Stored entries
******************************
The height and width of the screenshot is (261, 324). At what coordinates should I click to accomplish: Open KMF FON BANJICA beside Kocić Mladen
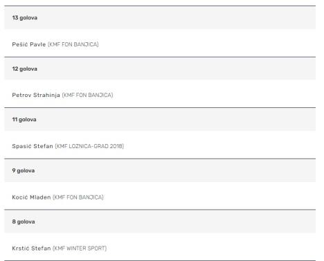pyautogui.click(x=78, y=197)
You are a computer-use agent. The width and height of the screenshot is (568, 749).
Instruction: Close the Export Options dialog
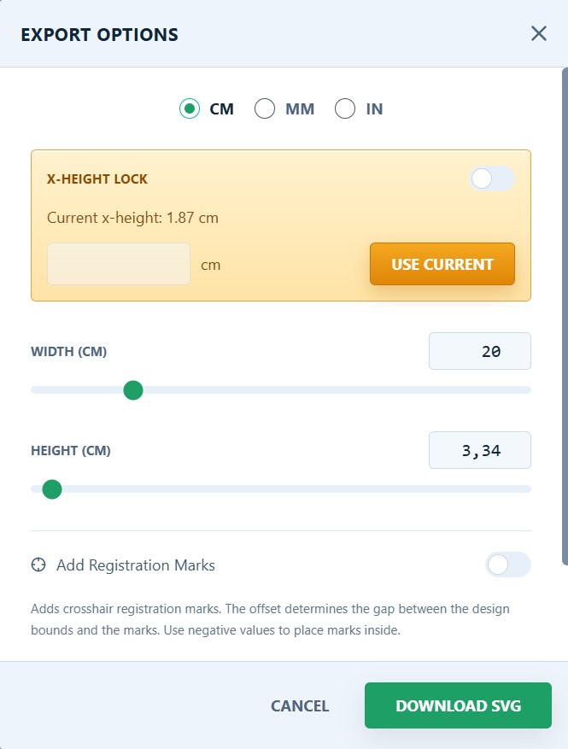tap(539, 33)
******************************
> **Task goal**:
Set the preceding data down again word for word, omitting images.

> **Reply to the task**:
The height and width of the screenshot is (261, 324). At what coordinates should I click to accomplish: Open KMF FON BANJICA beside Kocić Mladen
pyautogui.click(x=78, y=197)
You are a computer-use agent. The width and height of the screenshot is (568, 749).
Instruction: Close the Export Options dialog
tap(539, 33)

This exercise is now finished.